Flu and catarrhal processes, as well as respiratory problems, are common in paediatric consultations during the winter because of the cold temperatures and the young patients’ still immature immune systems. Even though we can’t stop them from getting sick, especially if they’re around other kids, we can teach them good habits to help reduce their risk of getting sick during the cold and flu season. The topic of today’s article is how to keep young children healthy while avoiding common illnesses.
The most prevalent diseases in children under the age of 18
The first few years of a baby’s life are critical for developing a healthy microbiota and immune system. The functioning of children differs from that of adults, despite the fact that they are not necessarily weak due to their immaturity. Because they have a better ability to respond when faced with certain diseases, they don’t get them. Or the intensity will be reduced if you do.
Because they are still immature and developing immunity, they are susceptible to a variety of diseases.
Colds, flu, and everything in between
Viruses and bacteria are all around us, and we are developing resistance to them as we grow older. A healthy immune system can deal with these germs without putting the person at risk of becoming ill.
Boys and girls, on the other hand, do not have this problem. As a result, they are more susceptible to catching the same cold over and over again. Due to the fact that they create or spread them amongst each other during school.
Tonsillitis and pharyngitis
Tonsillitis and pharyngitis are both inflammations of the pharynx. Their cause is a streptococcal bacterial infection. Antibiotics are used to treat them, but if a carrier is nearby, infections may recur.
Problems with the respiratory system
In the winter, respiratory illnesses are common in both boys and girls. Low temperatures don’t cause these diseases, but they make them more noticeable. When we have a cold, our nose’s cilia, or small hairs, become immobile, making them less effective as a barrier against microorganisms. Children’s immune systems are still developing, so their defences are weaker.
However, we must remember that if these winter diseases are not treated properly, they can develop into chronic diseases or have serious effects on children’s health.
Preventing common illnesses with these simple tips
We can follow these guidelines to keep our children healthy this winter and avoid the most common illnesses:
The house should be properly ventilated and heated.
The most important piece of advice for keeping children healthy is to keep the house ventilated and at the proper temperature. Due to the shorter days and frigid temperatures, we tend to spend more time indoors during the winter months.
For best results, open the windows for at least 10 minutes each day.
Maintain a comfortable temperature in the house without turning up the heat excessively. If you’re going to be outside in the cold, you need to train your body’s temperature-regulating mechanisms.
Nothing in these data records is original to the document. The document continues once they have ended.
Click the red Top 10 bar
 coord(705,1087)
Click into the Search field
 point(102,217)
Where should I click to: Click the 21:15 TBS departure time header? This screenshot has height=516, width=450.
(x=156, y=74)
Because heating dries out the air and can exacerbate certain infections, use humidifiers.
Frequently wash your hands
One of the most effective ways to keep germs out of the home is to wash hands often. This is especially true before you have eaten anything or have been in contact with other children, as well as when you get home.
coughing and sneezing in one arm
Similarly to what we should do as adults, teaching children to sneeze and cough while covering their mouth and nose is a great way to prevent the spread of viruses and bacteria through their hands. Blowing one’s nose with a handkerchief is also acceptable.
Shelter, in a reasonable manner
Even in the winter, it is not uncommon to see children who are overly cold. Aim for a reasonable amount of shelter: a lot when going outside (especially covering the nose and mouth), and a lot less in places that are warmed up by heat sources. While it’s best to stay out of situations where temperatures fluctuate rapidly (like driving or taking public transportation), it’s also important to be prepared for those that do. As a result, another way to prevent common diseases in children is to regulate the type of coat we wear.
Stay away from other patients and avoid crowded, enclosed spaces.
As previously stated, children have a weakened immune system, making them more susceptible to viruses and bacteria that can accumulate in confined spaces. We must also avoid contact with other patients for the same reason.
Do not use tobacco products.
Toxins in tobacco smoke weaken children’s immune systems, increasing their risk of respiratory problems.
Proper nutrition is essential for good health.
The vitamin A and C content of foods like fruits and vegetables must be increased during the winter months to keep children’s immune systems strong.